A Comissão Europeia aprovou a reprogramação de 545 milhões de euros de fundos de coesão para a Hungria, no âmbito da revisão intercalar do orçamento plurianual, mas sublinhou que o dinheiro só será disponibilizado se Budapeste cumprir as condições ligadas ao Estado de direito, nomeadamente no que diz respeito à liberdade académica.
Segundo Bruxelas, a maior parte do montante — cerca de 395 milhões de euros — provém de fundos anteriormente congelados devido a preocupações sobre a gestão das universidades húngaras por fundações de interesse público. A Comissão esclarece que o financiamento só será desbloqueado quando as questões levantadas no passado estiverem resolvidas.
A Hungria enfrenta várias sanções europeias relacionadas com riscos de corrupção e violações do Estado de direito, que mantêm suspensos cerca de 28 mil milhões de euros em fundos comunitários. Apesar disso, Budapeste pediu para reagrupar parte das verbas para novas prioridades do programa STEP, como defesa e projetos de dupla utilização.

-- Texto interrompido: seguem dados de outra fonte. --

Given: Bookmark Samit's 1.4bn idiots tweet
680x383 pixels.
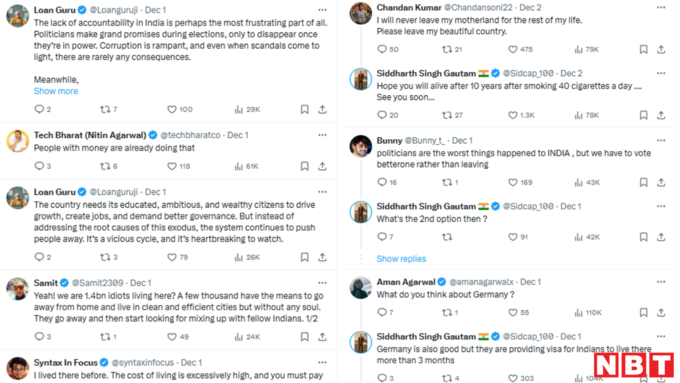Looking at the screenshot, I should tap(304, 337).
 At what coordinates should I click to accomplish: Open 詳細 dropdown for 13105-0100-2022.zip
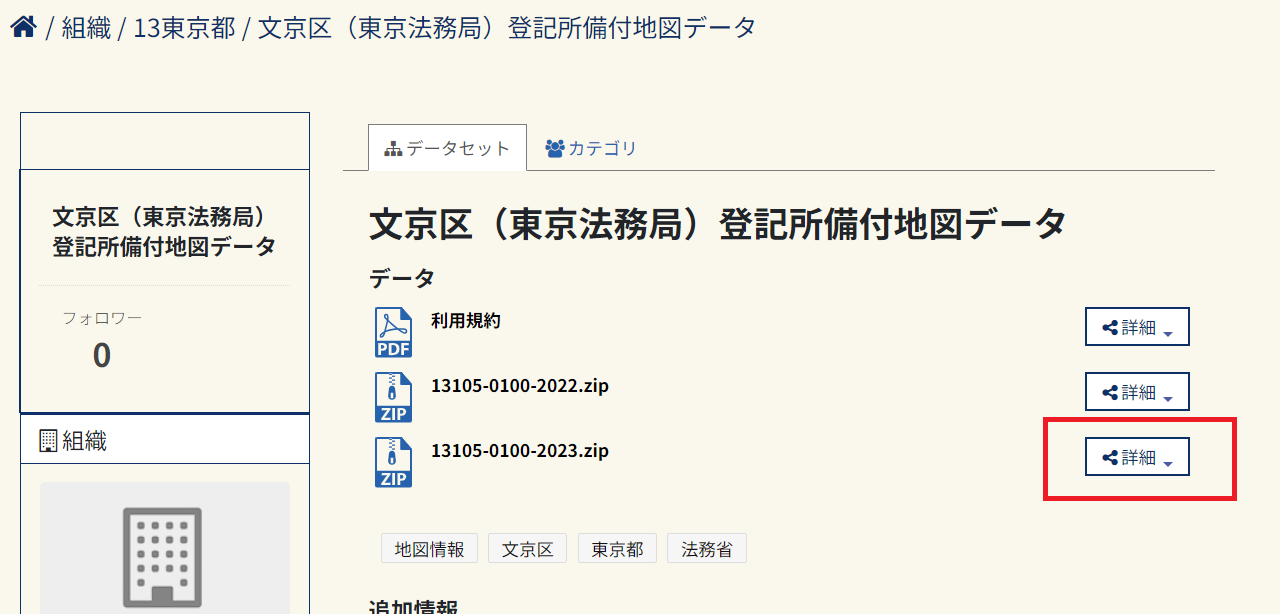(1137, 392)
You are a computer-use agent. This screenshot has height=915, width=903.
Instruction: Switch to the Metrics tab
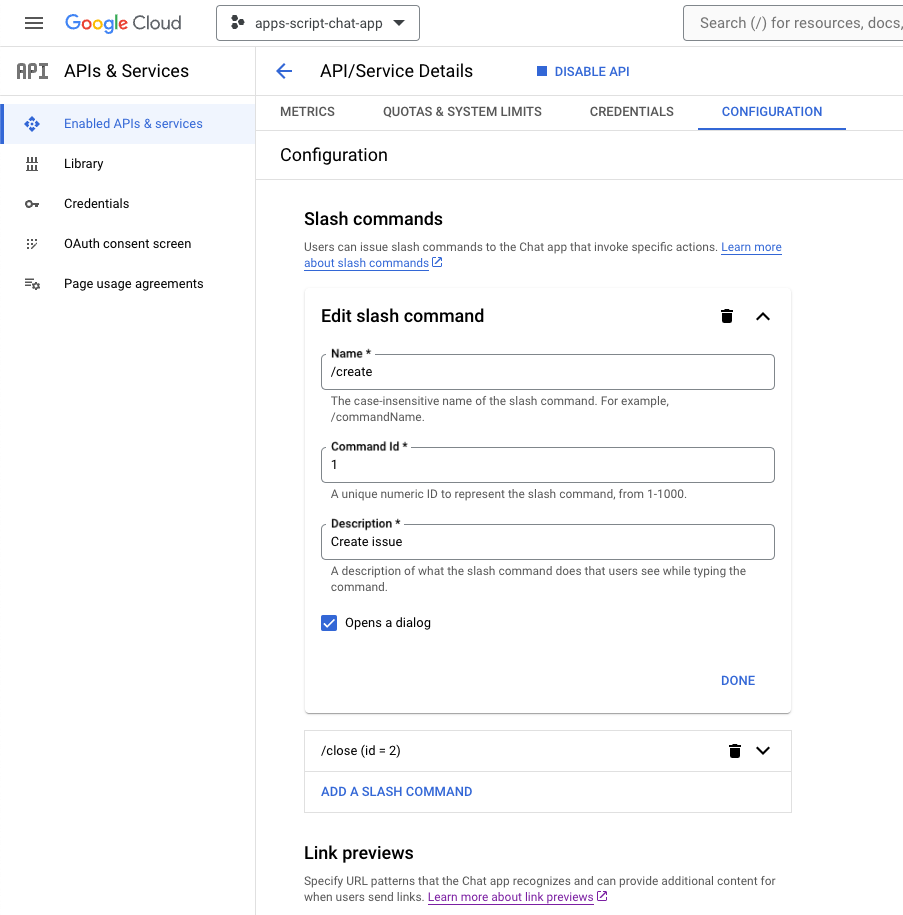pos(307,112)
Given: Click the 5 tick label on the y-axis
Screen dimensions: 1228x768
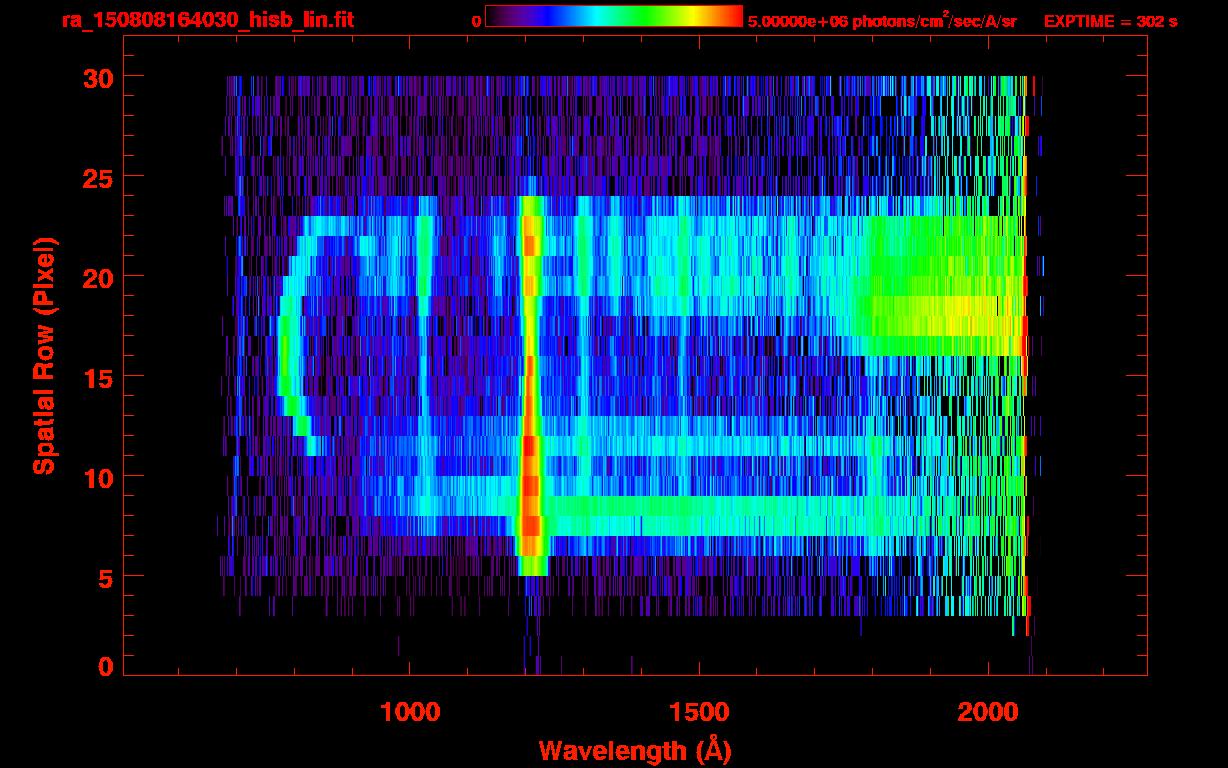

A decisão dividiu opiniões no Parlamento Europeu. O eurodeputado alemão Daniel Freund (Verdes) criticou a medida, acusando a Comissão de ceder perante Viktor Orbán e ameaçando avançar com uma ação judicial.
Bruxelas rejeita, contudo, que exista qualquer troca política, nomeadamente em relação às sanções contra a Rússia, como sugerido por alguns meios de comunicação.